Sven-Goran Eriksson has always preferred his success to be surreptitious. With a 2-0 win over Trinidad and Tobago, England on Thursday night assured themselves of a place in the knockout phase of the World Cup with a game to spare and set a postwar record of eight successive victories, but they could hardly have done it in a less inspiring way. This was a lead earned so late there was not even time to call on Owen Hargreaves to protect it.

It was a victory for persistence, if nothing else. Actually, it was a victory for persistence and nothing else. Again and again long balls were sent in the general direction of Peter Crouch, and again and again they were repulsed - a fact in which Crouch played no small part. But finally, with seven minutes to go, Aaron Lennon headed a Stewart Downing pass down for David Beckham. This time the England captain’s cross was good, and this time Crouch planted a thumping header beyond Shaka Hislop.

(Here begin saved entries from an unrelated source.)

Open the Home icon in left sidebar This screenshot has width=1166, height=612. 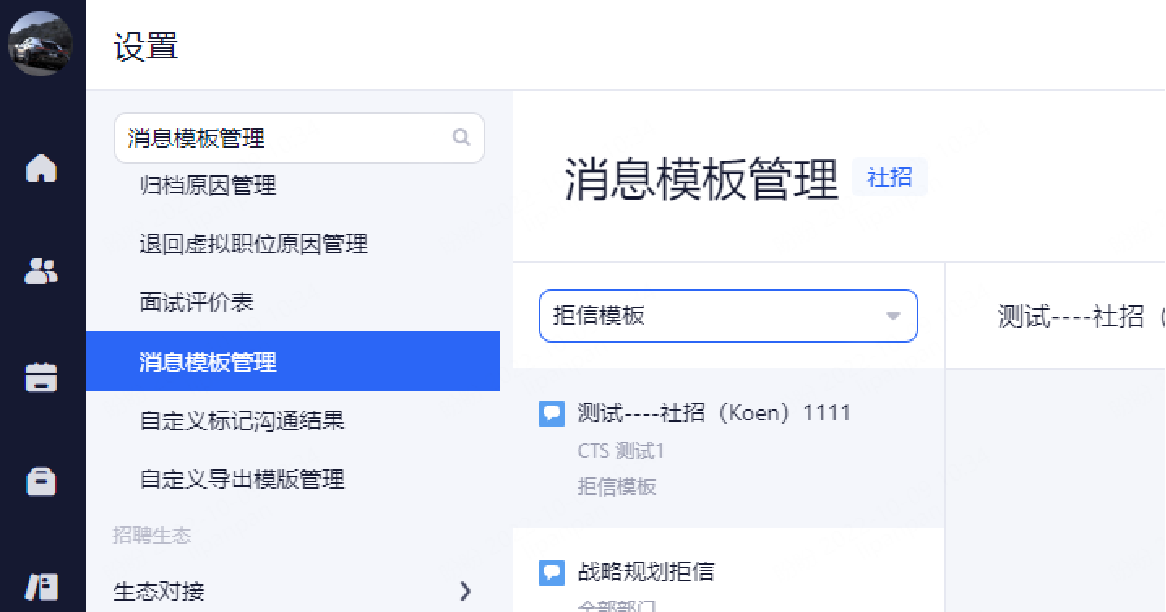coord(41,168)
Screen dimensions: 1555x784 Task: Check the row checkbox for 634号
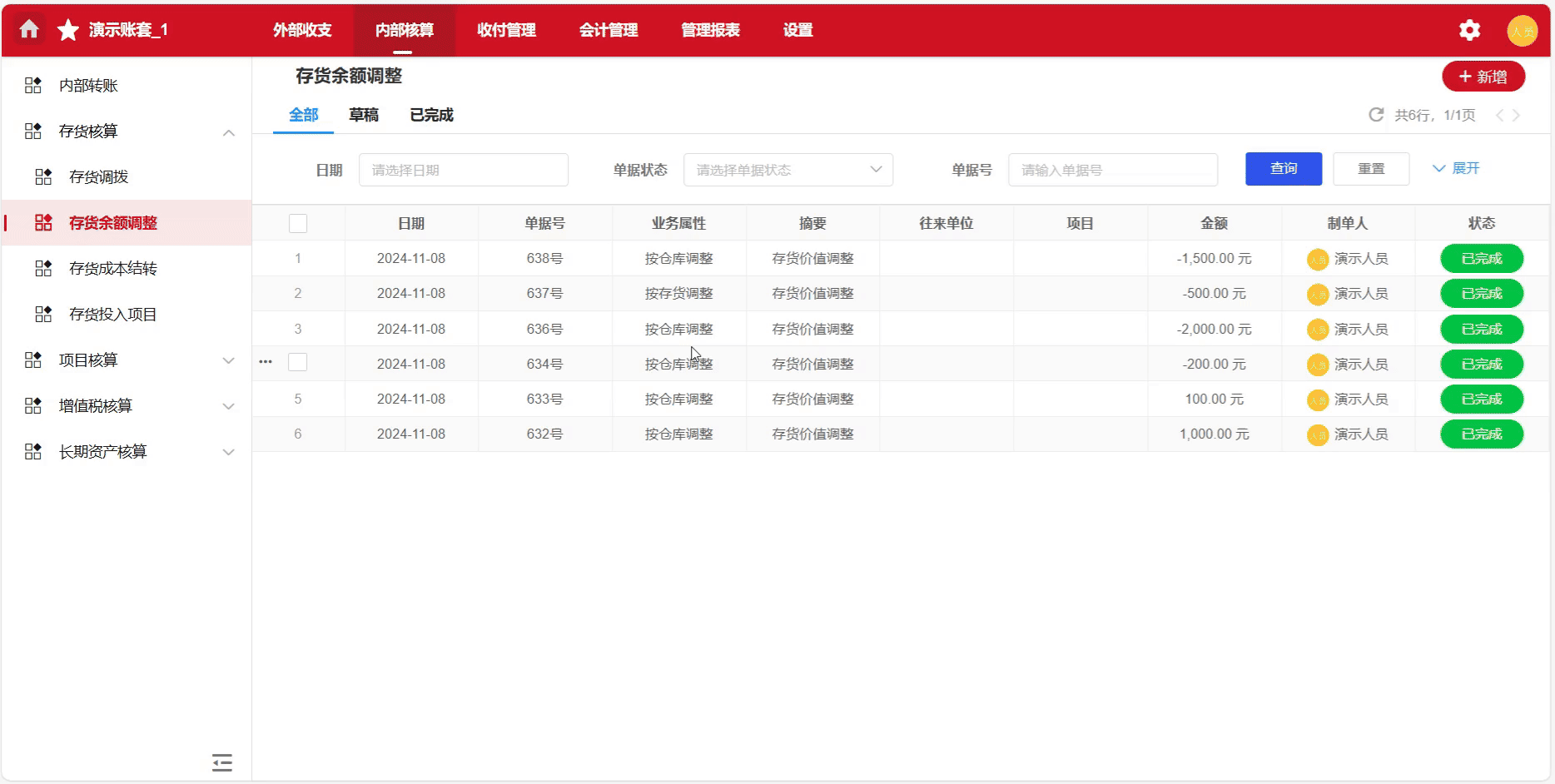click(298, 362)
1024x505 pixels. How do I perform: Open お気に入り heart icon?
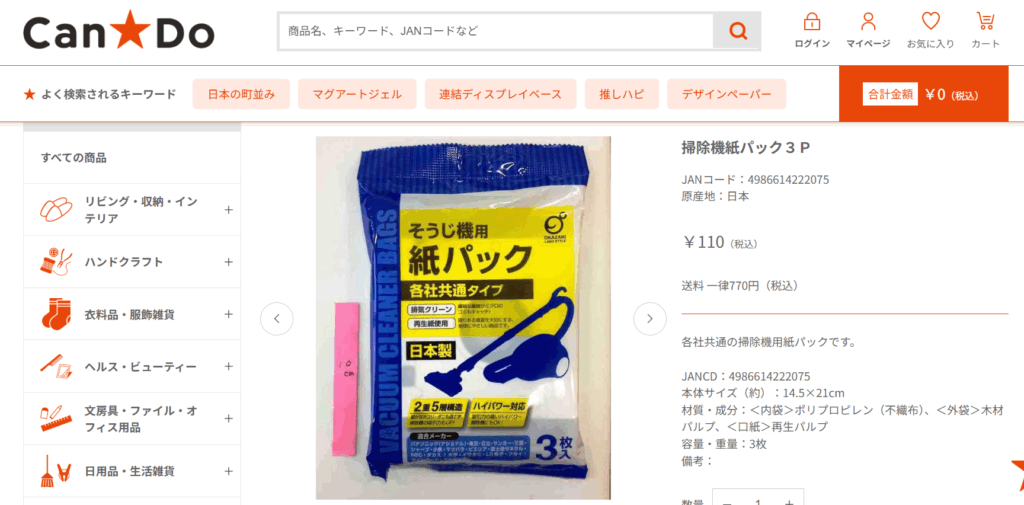coord(931,22)
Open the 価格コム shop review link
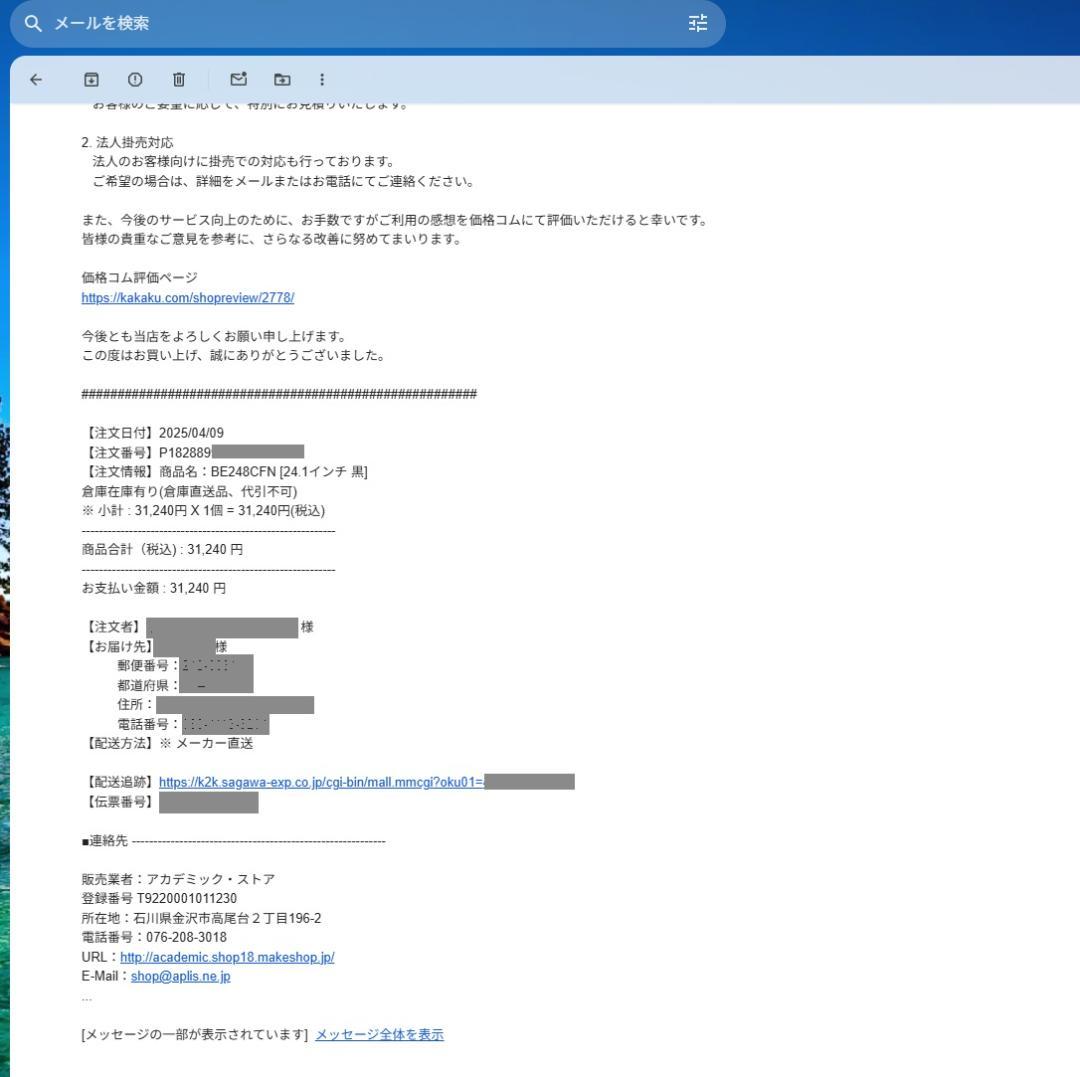 click(187, 297)
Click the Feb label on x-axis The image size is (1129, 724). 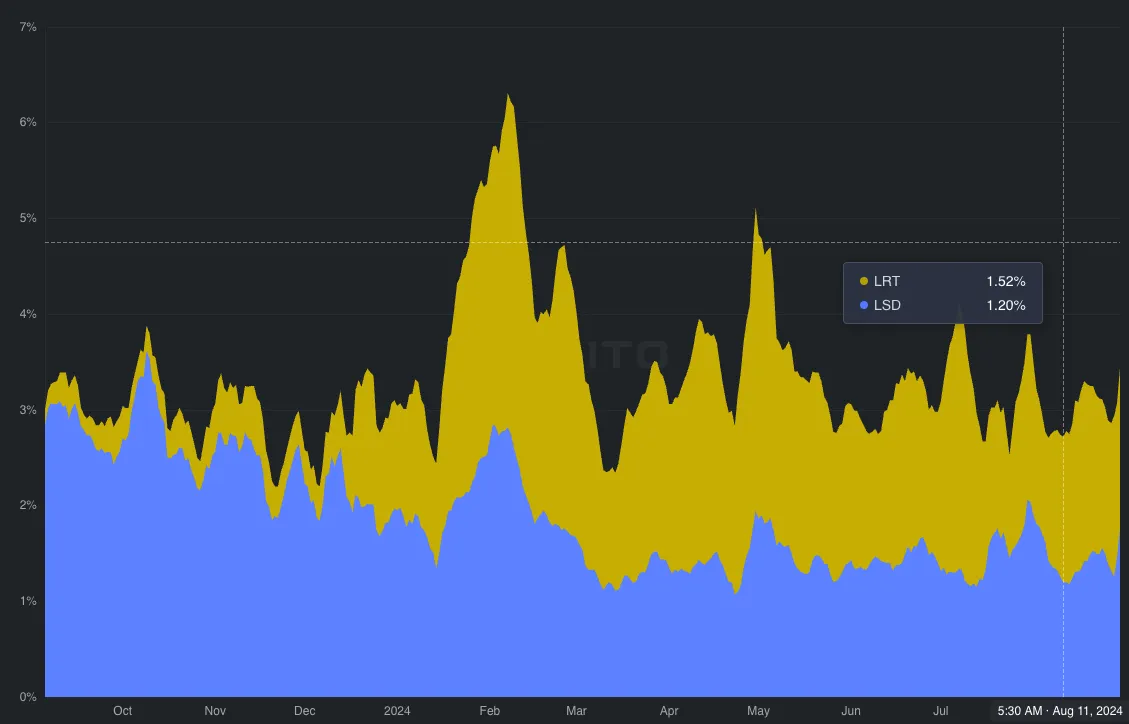click(490, 711)
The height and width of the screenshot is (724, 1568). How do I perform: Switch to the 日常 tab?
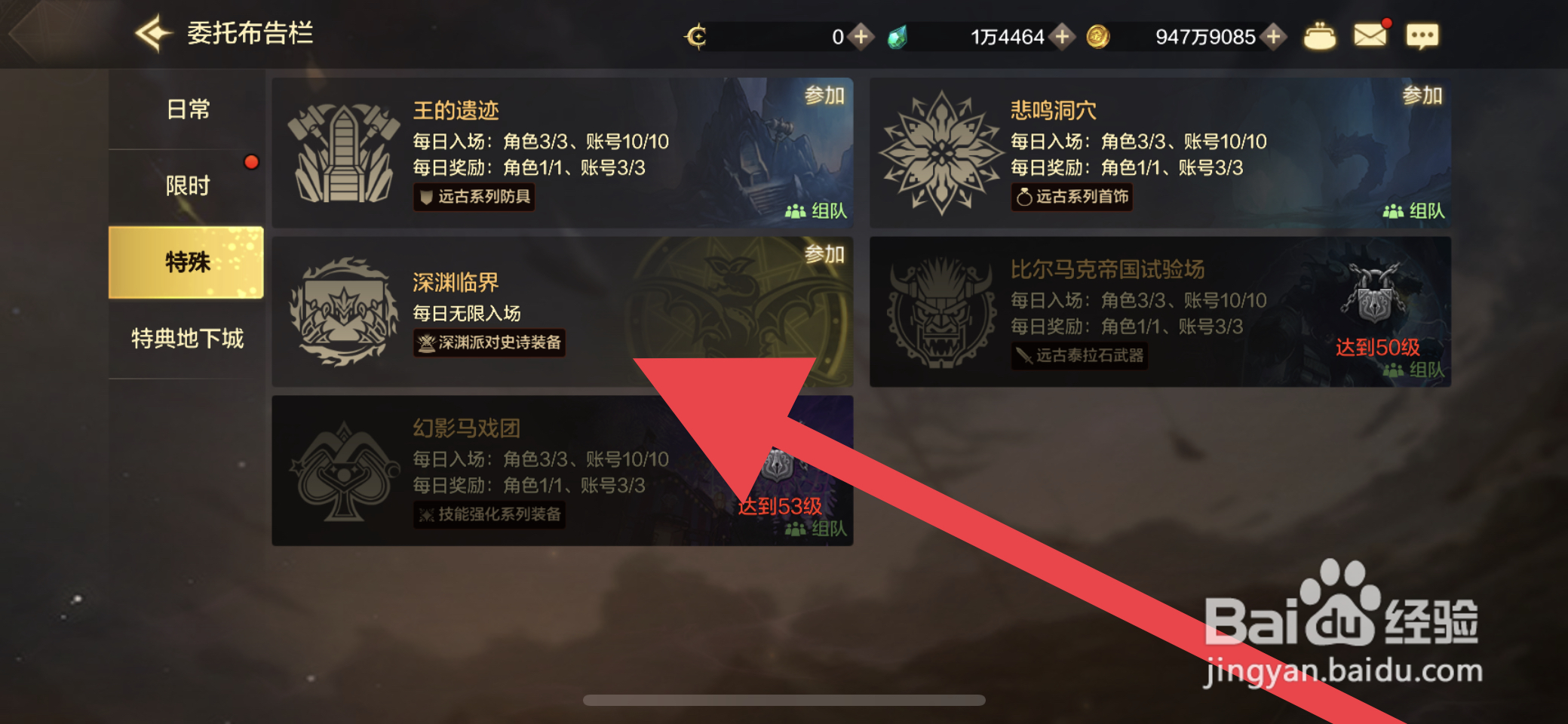(x=187, y=110)
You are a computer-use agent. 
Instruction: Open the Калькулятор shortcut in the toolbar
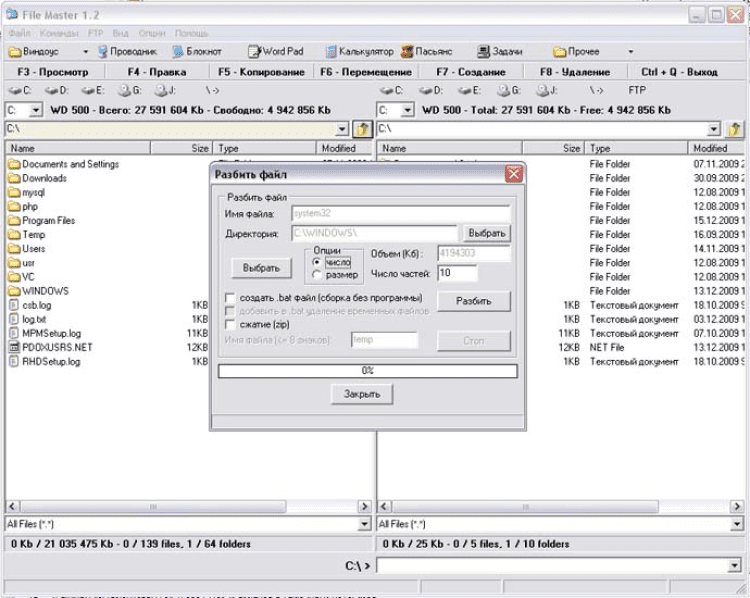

In injury-time Steven Gerrard whipped a left-foot shot into the top-corner from 25 yards to confirm England’s victory and provide, in some sense, vindication for a tactical brainstorm from Eriksson - possibly the first of his career.

After Wayne Rooney had been passed fit by two independent medical experts earlier in the day, it was always likely that he would play some part, but few expected him to be thrust into the fray with more than half an hour remaining. And nobody expected Lennon to come on with him, forcing Beckham back into the unfamiliar role of auxiliary right-back. That was a sign of how poorly England were playing, but was also symptomatic of Eriksson’s new boldness.

This new Eriksson is a remarkable beast, sarcastic in press conferences, willing to defy Sir Alex Ferguson, and prepared to take shocking tactical risks - even if they do replicate those that have been deployed against him in the past. For Eriksson and Beckham here, read Luiz Felipe Scolari and Deco in Portugal’s quarter-final victory over England in Euro 2004.

Eriksson should revel in his substitutions, if only because it will dull the sense of how drab England had been until he made them. Rooney is a player who adds intensity even to the pre-training stretches; here, without doing much himself beyond a couple of deftly-weighted through-passes, he energised England.

And yet the frustration of the opening hour could easily have become humiliation. It was not that Trinidad and Tobago offered much by way of attacking threat - although it took the snaking leg of John Terry to keep out a Stern John header just before half-time - merely that England’s lack of imagination made a goal seem so implausible. Once again, it seemed, Eriksson had been out-thought by a rival manager, as Leo Beenhakker’s side lined up with a five-man defence, with Dwight Yorke deployed as a midfield anchor.

It did not help that Crouch was in clumsy mode. Picked out in space by a fine Beckham cross two minutes before the break, the Liverpool forward could only shin his effort well wide. Owen was sharper, without being anywhere near his sharpest.

So England, for only the second time, have won their opening two games in a World Cup, but it is probably of more significance for the team’s chances that Rooney is back.

The clouded skies threatened rain, but instead the clouded brow of Eriksson delivered Wayne, and as thunder grumbled over Nuremberg, England fans could have been forgiven for thinking it was the sound of this campaign gathering momentum.